Oro Valley is required by the county to charge county rates because the ranch was acquired using $4.5 million of Pima County bond funds. Town staff needs to negotiate the council fee schedule with the county. The county is under no obligation to do so.
Council Member Joe Hornat motioned for tripling the fees: 'I looked at the schedule and it concerned me that it is so cheap. I don't think that the community... is ready to turn Steam Pump Ranch over to somebody who can afford a birthday [party] for 50 children for $100." He continued: "I would move... to triple these and hopefully stymie some of these folks from doing what I consider to be inconsequential items in a facility... that has a lot to offer but I don't think it was ever meant to offer at this level."

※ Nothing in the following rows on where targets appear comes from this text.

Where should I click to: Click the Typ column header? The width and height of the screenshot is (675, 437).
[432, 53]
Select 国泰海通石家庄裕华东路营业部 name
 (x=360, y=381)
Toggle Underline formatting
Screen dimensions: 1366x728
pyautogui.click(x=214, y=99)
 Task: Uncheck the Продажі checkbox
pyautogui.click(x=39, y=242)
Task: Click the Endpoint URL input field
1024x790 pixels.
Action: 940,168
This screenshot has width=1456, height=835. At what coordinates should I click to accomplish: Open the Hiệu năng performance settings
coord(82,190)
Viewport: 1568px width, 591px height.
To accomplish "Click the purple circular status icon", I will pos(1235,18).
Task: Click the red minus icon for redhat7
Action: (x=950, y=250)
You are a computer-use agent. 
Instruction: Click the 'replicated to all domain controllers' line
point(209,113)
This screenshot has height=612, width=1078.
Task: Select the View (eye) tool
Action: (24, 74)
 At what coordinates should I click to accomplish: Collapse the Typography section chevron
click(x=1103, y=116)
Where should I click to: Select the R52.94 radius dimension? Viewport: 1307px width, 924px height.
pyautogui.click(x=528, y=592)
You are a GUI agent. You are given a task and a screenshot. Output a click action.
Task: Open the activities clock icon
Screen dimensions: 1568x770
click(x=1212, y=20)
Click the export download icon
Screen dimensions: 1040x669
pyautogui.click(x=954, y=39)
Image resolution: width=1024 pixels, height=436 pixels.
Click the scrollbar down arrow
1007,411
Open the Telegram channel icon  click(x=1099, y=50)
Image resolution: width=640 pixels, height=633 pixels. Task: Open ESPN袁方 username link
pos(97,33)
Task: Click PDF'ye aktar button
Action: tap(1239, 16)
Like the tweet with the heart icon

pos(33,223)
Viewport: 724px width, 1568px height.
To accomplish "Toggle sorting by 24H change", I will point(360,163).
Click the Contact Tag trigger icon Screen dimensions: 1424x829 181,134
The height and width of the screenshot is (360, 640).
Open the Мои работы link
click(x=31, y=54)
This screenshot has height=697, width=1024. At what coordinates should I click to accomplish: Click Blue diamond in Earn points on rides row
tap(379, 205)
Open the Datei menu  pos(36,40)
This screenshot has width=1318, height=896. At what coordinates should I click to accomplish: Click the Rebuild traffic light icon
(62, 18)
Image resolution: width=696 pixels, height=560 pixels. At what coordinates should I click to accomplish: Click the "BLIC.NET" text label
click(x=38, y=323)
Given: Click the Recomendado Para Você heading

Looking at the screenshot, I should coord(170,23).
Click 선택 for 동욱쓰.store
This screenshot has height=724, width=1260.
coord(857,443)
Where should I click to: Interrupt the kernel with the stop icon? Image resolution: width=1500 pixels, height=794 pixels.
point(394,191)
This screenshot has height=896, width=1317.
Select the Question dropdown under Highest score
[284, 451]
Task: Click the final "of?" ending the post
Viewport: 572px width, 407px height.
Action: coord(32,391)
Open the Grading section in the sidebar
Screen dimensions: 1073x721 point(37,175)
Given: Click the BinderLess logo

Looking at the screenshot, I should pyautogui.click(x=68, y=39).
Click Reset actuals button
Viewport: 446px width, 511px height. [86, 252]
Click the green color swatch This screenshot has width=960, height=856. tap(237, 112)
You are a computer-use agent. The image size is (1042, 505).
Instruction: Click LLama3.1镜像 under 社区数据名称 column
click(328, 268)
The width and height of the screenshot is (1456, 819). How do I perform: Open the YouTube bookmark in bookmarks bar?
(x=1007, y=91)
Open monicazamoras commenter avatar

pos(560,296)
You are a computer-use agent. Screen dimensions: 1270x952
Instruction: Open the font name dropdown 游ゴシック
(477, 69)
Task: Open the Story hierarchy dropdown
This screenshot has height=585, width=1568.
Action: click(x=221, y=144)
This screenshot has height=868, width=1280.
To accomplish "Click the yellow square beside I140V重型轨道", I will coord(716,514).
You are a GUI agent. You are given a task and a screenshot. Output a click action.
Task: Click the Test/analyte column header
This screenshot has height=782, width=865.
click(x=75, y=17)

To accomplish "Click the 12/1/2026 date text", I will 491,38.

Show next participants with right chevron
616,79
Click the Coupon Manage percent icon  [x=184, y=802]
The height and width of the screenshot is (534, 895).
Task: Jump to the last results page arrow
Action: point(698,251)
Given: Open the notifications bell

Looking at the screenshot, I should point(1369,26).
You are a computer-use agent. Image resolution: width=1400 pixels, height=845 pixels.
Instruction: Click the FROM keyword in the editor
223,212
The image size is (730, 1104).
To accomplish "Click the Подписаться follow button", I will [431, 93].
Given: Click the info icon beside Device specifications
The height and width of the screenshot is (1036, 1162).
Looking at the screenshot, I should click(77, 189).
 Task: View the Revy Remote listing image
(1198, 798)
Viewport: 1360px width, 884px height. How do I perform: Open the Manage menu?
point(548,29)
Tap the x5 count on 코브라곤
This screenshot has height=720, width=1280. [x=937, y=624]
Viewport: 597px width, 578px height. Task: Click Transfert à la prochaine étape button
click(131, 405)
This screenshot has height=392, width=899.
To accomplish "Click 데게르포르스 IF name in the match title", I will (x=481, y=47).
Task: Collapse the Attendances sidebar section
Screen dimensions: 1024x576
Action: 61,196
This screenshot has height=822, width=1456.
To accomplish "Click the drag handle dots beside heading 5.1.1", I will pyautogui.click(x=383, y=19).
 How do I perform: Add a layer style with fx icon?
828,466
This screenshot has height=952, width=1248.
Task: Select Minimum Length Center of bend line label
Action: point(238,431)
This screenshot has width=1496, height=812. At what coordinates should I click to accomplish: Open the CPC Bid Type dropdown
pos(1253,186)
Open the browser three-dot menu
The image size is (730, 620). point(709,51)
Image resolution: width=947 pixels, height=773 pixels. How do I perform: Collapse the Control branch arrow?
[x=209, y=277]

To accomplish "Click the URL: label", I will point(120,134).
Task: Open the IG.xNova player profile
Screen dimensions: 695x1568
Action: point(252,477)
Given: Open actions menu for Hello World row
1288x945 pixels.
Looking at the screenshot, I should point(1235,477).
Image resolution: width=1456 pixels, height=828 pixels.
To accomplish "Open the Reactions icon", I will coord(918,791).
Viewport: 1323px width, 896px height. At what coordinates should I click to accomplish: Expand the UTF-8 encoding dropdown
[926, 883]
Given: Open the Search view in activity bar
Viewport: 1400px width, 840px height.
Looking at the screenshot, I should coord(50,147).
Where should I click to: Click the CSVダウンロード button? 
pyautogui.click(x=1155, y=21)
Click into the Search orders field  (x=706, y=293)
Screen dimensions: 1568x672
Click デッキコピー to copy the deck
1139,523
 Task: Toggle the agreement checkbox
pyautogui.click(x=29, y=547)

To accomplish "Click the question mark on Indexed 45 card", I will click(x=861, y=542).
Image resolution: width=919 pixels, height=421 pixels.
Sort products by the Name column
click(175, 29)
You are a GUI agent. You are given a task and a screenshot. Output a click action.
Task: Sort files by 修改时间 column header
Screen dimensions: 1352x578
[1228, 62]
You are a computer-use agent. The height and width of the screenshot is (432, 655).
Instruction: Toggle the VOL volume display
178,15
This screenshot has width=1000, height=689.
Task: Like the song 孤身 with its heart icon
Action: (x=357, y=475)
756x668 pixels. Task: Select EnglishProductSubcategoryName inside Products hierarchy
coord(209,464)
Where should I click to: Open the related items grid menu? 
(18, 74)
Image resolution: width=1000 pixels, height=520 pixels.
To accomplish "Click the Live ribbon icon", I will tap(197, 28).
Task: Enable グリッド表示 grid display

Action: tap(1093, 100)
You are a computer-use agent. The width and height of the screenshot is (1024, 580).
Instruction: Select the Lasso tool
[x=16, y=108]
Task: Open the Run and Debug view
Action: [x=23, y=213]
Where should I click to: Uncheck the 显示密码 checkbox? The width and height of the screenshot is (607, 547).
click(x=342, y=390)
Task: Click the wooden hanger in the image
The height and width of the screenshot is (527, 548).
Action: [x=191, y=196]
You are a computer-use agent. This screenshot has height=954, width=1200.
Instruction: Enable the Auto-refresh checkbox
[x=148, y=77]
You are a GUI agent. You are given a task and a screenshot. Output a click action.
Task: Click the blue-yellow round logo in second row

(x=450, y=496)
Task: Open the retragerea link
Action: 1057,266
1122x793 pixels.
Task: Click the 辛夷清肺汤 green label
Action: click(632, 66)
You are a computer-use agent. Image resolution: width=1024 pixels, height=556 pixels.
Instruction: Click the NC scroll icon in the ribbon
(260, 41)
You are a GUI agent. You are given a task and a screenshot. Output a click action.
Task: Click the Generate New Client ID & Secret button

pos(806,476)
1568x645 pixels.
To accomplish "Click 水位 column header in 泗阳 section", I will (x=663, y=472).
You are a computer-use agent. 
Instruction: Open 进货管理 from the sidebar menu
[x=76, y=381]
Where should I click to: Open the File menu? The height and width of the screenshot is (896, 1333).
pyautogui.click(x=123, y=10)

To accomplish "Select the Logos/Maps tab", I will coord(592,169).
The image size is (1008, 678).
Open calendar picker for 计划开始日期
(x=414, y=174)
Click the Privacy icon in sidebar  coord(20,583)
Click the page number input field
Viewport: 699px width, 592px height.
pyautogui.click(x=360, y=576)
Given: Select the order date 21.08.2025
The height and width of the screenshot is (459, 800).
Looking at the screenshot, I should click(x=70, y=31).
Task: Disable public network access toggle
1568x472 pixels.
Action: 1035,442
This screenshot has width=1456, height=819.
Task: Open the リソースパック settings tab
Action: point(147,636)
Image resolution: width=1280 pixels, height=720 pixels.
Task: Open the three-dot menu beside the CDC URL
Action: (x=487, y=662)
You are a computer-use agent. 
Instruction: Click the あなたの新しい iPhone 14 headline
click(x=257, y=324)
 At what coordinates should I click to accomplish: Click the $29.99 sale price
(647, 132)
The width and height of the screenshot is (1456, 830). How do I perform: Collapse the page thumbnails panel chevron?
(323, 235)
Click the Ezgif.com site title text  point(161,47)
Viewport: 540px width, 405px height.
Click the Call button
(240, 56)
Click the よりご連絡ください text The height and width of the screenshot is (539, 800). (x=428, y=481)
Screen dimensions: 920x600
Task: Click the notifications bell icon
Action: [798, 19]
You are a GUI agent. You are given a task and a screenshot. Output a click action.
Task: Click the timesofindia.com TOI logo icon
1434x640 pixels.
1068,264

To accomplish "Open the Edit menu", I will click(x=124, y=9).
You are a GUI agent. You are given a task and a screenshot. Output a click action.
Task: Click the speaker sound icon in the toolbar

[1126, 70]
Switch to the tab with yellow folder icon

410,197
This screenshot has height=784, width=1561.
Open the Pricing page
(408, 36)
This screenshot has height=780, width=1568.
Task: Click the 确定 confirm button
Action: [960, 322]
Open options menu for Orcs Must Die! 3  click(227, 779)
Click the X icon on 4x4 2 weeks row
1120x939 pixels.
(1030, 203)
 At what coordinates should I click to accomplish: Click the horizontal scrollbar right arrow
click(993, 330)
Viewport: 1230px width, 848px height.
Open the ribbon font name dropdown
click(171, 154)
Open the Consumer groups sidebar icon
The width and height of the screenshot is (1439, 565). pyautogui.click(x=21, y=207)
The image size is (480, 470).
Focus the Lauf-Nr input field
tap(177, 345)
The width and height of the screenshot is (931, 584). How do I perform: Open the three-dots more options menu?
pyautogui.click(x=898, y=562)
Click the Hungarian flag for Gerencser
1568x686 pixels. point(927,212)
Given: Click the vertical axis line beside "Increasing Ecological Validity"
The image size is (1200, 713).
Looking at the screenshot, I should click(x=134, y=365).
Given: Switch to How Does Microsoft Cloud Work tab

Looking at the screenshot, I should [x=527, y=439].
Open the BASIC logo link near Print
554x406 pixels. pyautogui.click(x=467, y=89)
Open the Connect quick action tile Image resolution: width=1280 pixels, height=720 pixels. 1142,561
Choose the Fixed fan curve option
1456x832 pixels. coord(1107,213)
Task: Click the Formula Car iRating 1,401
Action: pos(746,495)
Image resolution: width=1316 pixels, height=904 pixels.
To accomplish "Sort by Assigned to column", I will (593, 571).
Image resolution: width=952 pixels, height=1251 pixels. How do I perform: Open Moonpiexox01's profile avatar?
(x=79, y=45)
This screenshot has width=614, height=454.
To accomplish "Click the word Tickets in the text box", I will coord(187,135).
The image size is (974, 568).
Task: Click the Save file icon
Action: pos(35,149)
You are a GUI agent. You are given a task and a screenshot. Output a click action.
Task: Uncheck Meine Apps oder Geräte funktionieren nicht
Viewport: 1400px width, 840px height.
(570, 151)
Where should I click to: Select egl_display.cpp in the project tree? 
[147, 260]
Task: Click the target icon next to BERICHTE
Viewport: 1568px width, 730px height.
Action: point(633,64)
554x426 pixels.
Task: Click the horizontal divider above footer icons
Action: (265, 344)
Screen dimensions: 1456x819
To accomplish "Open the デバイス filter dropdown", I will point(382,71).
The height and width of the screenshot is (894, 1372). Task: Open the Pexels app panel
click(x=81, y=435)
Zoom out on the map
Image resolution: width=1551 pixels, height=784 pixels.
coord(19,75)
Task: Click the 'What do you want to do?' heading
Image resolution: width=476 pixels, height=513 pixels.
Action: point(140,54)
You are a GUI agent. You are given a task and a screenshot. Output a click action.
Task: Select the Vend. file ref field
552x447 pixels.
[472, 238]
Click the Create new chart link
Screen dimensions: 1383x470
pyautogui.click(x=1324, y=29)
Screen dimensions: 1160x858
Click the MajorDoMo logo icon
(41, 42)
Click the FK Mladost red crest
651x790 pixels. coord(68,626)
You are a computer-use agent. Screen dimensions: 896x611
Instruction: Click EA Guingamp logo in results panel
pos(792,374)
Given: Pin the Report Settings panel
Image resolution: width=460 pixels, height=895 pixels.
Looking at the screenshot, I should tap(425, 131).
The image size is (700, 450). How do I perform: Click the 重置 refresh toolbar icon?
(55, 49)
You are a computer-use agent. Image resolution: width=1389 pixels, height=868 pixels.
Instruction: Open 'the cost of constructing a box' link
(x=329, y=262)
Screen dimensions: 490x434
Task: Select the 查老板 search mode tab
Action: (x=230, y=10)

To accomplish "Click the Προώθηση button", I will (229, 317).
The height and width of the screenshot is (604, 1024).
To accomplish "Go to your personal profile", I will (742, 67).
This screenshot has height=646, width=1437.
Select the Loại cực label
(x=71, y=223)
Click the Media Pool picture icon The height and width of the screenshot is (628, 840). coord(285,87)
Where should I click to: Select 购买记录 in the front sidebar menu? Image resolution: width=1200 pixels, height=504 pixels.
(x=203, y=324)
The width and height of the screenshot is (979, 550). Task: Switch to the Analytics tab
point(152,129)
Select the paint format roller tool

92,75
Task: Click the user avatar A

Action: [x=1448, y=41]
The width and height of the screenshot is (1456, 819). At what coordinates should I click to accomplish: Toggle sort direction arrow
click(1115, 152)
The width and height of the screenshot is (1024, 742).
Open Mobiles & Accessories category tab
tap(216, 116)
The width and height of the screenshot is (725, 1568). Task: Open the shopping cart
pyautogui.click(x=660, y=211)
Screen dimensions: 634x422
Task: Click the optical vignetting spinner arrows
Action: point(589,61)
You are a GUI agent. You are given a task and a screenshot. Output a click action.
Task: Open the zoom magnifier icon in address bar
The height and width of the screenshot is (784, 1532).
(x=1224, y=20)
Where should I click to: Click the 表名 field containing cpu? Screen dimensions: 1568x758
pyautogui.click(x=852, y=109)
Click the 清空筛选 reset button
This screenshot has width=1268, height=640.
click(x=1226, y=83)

Steam Pump Ranch has not been completed. The Town Of Oro Valley has spent some funds on it. For example, a few years ago, the town did spend about $440,000 doing emergency work to keep the property from crumbling. This year it spent $150,000.
The staff report on the fees summarized the vision of Steam Pump Ranch, a vision that was presented in the 2008 Steam Pump Ranch Master Plan, one the would cost upwards of $10 million:
It is a vision to "...renovate existing buildings, construct new buildings, install interpretive elements and exhibits, and install required infrastructure and landscaping." (Source: Town Of Oro Valley Staff Report).Steam Pump Ranch was to have been completed by 2012 using county bond funds.
Today, however, Oro Valley does not have that. Instead, Oro Valley has a dusty, dilapidated Steam Pump Ranch with one restored building, a parking area, electrical, a shade structure and a bathroom. The site is hardly suitable for even the birthday party that Council Member Hornat dreads. The boarding stable has a growing hole in the roof. There's a back structure that is collapsing. The pump house has crumbled. There is very little landscaping. There is no museum. There is no pump. There is no cultural center. There is no recreation center.
Add to this the impact of state archeological regulations that limit what can not be done on the site. For example, the town will not be allowed to rebuild the pump house.
It is unfortunate that Steam Pump Ranch is not an attraction worthy of a birthday party.
What should Oro Valley do with Steam Pump Ranch? Should Oro Valley continue to implement the 2008 master plan in the hope of getting county bond funds in, maybe, 2016? Should Oro Valley craft a different vision of Steam Pump Ranch? Should Oro Valley attempt to finance Steam Pump Ranch as it has the $5.3 million aquatic center and the new Naranja ball fields?